If 7 or more of those 15 numbers are =>10 then keep them in a growing object that ends when the condition isn't met. So the first one to keep would be
3, 3, 3, 6, 7, 5, 5, 22, 18, 14, 23, 16, 18, 5, 13
because 7 out of those 15 numbers are => 10 (those numbers are 22, 18, 14, 23, 16, 18 and 13
The output file would look like this:
3, 3, 3, 6, 7, 5, 5, 22, 18, 14, 23, 16, 18, 5, 13, 34, 24, 17, 50, 30, 42, 35, 29, 27, 52, 35, 44, 52, 36, 39, 25, 40, 50, 52, 40, 2, 52, 52, 31, 35, 30, 19, 32, 46, 50, 43, 36, 15, 21, 16, 36, 25, 7, 3, 5, 7, 3, 3, 3, 3
So far I'm stuck at getting sets of 15 digits but I don't know how to make the condition "7 or more must be => 10"
qual <- readLines("foo.txt", 1)
separados <- unlist(strsplit(qual, ", "))
for (i in 1:length(qual)) {
separados[(i):(i + 14)] -> numbers
I don't mind the language as long as it does the work
I've added two ='s to Vlo's solutions and made this for you. Does this answer your question?

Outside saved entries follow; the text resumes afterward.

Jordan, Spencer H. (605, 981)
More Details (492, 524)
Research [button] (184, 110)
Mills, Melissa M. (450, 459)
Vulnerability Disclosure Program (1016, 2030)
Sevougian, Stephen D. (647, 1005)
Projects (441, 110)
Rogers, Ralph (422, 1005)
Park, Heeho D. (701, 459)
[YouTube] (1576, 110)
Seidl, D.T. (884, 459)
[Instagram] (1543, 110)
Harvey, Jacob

foo.txt <- c(7, 3, 5, 7, 3, 3, 3, 3, 3, 3, 3, 6, 7, 5, 5, 22, 18, 14, 23, 16, 18, 5,
13, 34, 24, 17, 50, 30, 42, 35, 29, 27, 52, 35, 44, 52, 36, 39, 25, 40,
50, 52, 40, 2, 52, 52, 31, 35, 30, 19, 32, 46, 50, 43, 36, 15, 21, 16,
36, 25, 7, 3, 5, 7, 3, 3, 3, 3, 3, 3, 3, 6)
# install.packages(c("zoo"), dependencies = TRUE)
require(zoo)
bar <- rollapply(foo.txt, 15, function(x) sum(x >= 10 ) >= 7)
(product <- foo.txt[bar])
[1] 3 3 3 6 7 5 5 22 18 14 23 16 18 5 13 34 24 17 50 30 42 35 29 27
[25] 52 35 44 52 36 39 25 40 50 52 40 2 52 52 31 35 30 19 32 46 50 43 3 3
[49] 3 3 3 6
I would do it in Python (you said you don't mind the language):
array = []
with open("foo.txt","r") as f:
for line in f:
for num in line.strip().split(', '):
array.append(int(num))
result = []
growing = False
while len(array) >= 15:
if sum(1 for e in filter(lambda x: x>=10, array[:15])) >= 7:
if growing:
result.append(array[15])
else:
result.extend(array[:15])
growing = True
else:
growing = False
del(array[0])
print(str(result)[1:-1])
Short explanation: first while simply reads the lines in the file, strips end of line, separates every number between ", " characters and appends each number to array.
Second while checks the first 15 numbers in array; if they have at least 7 numbers >= 0, it appends all the numbers, or just the last one (depending if the last iteration), to result. At the end of the loop, it removes the first number in array so that the loop can continue with the next 15 numbers.